====== PROVIDED RECORDS

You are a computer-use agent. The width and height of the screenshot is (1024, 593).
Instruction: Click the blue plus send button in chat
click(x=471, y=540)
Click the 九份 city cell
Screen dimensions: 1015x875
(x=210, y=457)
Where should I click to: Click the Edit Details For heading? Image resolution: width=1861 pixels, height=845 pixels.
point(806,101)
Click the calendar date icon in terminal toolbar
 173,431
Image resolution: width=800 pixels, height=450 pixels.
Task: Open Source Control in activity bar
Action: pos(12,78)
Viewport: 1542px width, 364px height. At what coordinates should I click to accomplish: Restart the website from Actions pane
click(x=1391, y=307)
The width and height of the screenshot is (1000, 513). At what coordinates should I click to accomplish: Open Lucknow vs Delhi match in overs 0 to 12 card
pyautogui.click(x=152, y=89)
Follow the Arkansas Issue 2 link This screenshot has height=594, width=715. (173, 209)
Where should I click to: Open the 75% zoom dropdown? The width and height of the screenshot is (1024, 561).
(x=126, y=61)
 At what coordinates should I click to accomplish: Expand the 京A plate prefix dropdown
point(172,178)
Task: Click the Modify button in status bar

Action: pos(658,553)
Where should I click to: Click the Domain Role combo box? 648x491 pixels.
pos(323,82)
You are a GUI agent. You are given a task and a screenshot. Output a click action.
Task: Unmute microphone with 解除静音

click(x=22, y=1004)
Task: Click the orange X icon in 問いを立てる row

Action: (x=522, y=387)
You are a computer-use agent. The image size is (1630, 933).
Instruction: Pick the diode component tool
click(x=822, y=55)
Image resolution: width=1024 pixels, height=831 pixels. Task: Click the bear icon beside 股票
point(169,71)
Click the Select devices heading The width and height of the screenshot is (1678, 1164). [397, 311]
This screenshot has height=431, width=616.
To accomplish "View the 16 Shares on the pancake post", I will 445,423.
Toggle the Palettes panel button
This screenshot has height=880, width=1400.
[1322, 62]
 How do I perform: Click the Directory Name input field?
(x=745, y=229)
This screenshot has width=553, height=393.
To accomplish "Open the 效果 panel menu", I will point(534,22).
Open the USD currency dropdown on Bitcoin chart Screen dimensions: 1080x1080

============

:: TASK OBJECTIVE ::
Go through the records and repeat each one exactly as written.

:: RESPONSE AREA ::
You are a computer-use agent. The width and height of the screenshot is (1024, 593).
Instruction: Click the blue plus send button in chat
click(x=471, y=540)
Click the 九份 city cell
Screen dimensions: 1015x875
(x=210, y=457)
Where should I click to: Click the Edit Details For heading? Image resolution: width=1861 pixels, height=845 pixels.
point(806,101)
Click the calendar date icon in terminal toolbar
 173,431
Image resolution: width=800 pixels, height=450 pixels.
Task: Open Source Control in activity bar
Action: pos(12,78)
Viewport: 1542px width, 364px height. At what coordinates should I click to accomplish: Restart the website from Actions pane
click(x=1391, y=307)
The width and height of the screenshot is (1000, 513). At what coordinates should I click to accomplish: Open Lucknow vs Delhi match in overs 0 to 12 card
pyautogui.click(x=152, y=89)
Follow the Arkansas Issue 2 link This screenshot has height=594, width=715. (173, 209)
Where should I click to: Open the 75% zoom dropdown? The width and height of the screenshot is (1024, 561).
(x=126, y=61)
 At what coordinates should I click to accomplish: Expand the 京A plate prefix dropdown
point(172,178)
Task: Click the Modify button in status bar

Action: pos(658,553)
Where should I click to: Click the Domain Role combo box? 648x491 pixels.
pos(323,82)
You are a GUI agent. You are given a task and a screenshot. Output a click action.
Task: Unmute microphone with 解除静音

click(x=22, y=1004)
Task: Click the orange X icon in 問いを立てる row

Action: (x=522, y=387)
You are a computer-use agent. The image size is (1630, 933).
Instruction: Pick the diode component tool
click(x=822, y=55)
Image resolution: width=1024 pixels, height=831 pixels. Task: Click the bear icon beside 股票
point(169,71)
Click the Select devices heading The width and height of the screenshot is (1678, 1164). [397, 311]
This screenshot has height=431, width=616.
To accomplish "View the 16 Shares on the pancake post", I will 445,423.
Toggle the Palettes panel button
This screenshot has height=880, width=1400.
[1322, 62]
 How do I perform: Click the Directory Name input field?
(x=745, y=229)
This screenshot has width=553, height=393.
To accomplish "Open the 效果 panel menu", I will point(534,22).
Open the USD currency dropdown on Bitcoin chart Screen dimensions: 1080x1080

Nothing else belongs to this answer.